--- WHAT YOU WILL DO ---
Below are records; reproduce exactly the lines from the one containing "Screen dimensions: 641x282" through the end, both included, and only those.

Stored data
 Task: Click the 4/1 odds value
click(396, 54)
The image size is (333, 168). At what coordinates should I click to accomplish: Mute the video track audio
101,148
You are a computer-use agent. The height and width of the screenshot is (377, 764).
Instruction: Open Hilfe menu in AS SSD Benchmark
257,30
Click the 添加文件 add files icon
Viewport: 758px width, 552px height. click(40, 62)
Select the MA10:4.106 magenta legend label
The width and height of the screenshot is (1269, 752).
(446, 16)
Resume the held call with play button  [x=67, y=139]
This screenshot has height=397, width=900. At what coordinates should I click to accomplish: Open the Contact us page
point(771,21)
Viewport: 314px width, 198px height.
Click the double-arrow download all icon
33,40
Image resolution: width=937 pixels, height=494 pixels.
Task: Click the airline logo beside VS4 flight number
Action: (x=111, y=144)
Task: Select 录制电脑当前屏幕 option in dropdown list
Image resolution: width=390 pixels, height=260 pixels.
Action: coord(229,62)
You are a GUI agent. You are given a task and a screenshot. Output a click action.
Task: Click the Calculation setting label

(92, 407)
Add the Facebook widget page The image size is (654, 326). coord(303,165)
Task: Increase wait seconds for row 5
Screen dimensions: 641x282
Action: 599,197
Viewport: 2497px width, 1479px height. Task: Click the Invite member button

--- TASK ANSWER ---
Screen dimensions: 641x282
Action: 599,197
Viewport: 2497px width, 1479px height. Task: Click the Invite member button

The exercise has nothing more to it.